◆ Exercise requirements: Rewrite the records from the start through the line that contains "point(156,191)", including the requests, and add 73 to every coordinate in the answers.

## begin Provided records

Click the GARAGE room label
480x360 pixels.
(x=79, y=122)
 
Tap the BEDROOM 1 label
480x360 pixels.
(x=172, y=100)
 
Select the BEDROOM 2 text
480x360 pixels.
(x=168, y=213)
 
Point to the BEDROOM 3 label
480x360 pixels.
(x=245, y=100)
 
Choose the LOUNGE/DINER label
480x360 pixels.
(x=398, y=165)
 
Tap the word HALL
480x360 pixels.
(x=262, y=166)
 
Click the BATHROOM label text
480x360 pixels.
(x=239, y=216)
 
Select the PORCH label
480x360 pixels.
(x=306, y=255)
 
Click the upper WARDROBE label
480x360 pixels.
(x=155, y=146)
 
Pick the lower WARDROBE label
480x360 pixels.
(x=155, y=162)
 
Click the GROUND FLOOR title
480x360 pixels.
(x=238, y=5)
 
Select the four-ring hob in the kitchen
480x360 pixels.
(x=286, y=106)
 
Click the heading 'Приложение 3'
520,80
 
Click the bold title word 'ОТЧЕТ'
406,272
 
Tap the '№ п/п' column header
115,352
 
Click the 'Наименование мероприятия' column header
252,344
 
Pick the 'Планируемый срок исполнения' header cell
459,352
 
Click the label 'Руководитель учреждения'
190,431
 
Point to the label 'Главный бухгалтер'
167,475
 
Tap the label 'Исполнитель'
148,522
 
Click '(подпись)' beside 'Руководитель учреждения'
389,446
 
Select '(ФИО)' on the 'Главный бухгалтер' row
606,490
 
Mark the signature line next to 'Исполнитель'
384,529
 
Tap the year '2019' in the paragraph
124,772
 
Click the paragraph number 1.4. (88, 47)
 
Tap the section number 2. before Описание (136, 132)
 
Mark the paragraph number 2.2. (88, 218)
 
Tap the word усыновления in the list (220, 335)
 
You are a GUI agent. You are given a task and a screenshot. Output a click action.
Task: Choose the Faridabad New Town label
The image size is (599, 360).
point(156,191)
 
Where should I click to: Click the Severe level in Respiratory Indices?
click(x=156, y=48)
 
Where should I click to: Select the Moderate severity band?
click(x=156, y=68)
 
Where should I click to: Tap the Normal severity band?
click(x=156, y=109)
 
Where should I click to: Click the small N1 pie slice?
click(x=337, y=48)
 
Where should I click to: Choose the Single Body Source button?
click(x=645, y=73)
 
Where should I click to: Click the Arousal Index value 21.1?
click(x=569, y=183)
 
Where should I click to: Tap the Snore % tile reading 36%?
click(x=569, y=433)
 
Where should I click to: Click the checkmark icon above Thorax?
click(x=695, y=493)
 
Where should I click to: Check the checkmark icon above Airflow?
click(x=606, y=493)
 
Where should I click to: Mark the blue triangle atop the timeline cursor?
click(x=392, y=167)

## end Provided records

◆ Task output:
Click the GARAGE room label
480x360 pixels.
(x=152, y=195)
 
Tap the BEDROOM 1 label
480x360 pixels.
(x=245, y=173)
 
Select the BEDROOM 2 text
480x360 pixels.
(x=241, y=286)
 
Point to the BEDROOM 3 label
480x360 pixels.
(x=318, y=173)
 
Choose the LOUNGE/DINER label
480x360 pixels.
(x=471, y=238)
 
Tap the word HALL
480x360 pixels.
(x=335, y=239)
 
Click the BATHROOM label text
480x360 pixels.
(x=312, y=289)
 
Select the PORCH label
480x360 pixels.
(x=379, y=328)
 
Click the upper WARDROBE label
480x360 pixels.
(x=228, y=219)
 
Pick the lower WARDROBE label
480x360 pixels.
(x=228, y=235)
 
Click the GROUND FLOOR title
480x360 pixels.
(x=311, y=78)
 
Select the four-ring hob in the kitchen
480x360 pixels.
(x=359, y=179)
 
Click the heading 'Приложение 3'
593,153
 
Click the bold title word 'ОТЧЕТ'
479,345
 
Tap the '№ п/п' column header
188,425
 
Click the 'Наименование мероприятия' column header
325,417
 
Pick the 'Планируемый срок исполнения' header cell
532,425
 
Click the label 'Руководитель учреждения'
263,504
 
Point to the label 'Главный бухгалтер'
240,548
 
Tap the label 'Исполнитель'
221,595
 
Click '(подпись)' beside 'Руководитель учреждения'
462,519
 
Select '(ФИО)' on the 'Главный бухгалтер' row
679,563
 
Mark the signature line next to 'Исполнитель'
457,602
 
Tap the year '2019' in the paragraph
197,845
 
Click the paragraph number 1.4. (161, 120)
 
Tap the section number 2. before Описание (209, 205)
 
Mark the paragraph number 2.2. (161, 291)
 
Tap the word усыновления in the list (293, 408)
 
You are a GUI agent. You are given a task and a screenshot. Output a click action.
Task: Choose the Faridabad New Town label
The image size is (599, 360).
point(229,264)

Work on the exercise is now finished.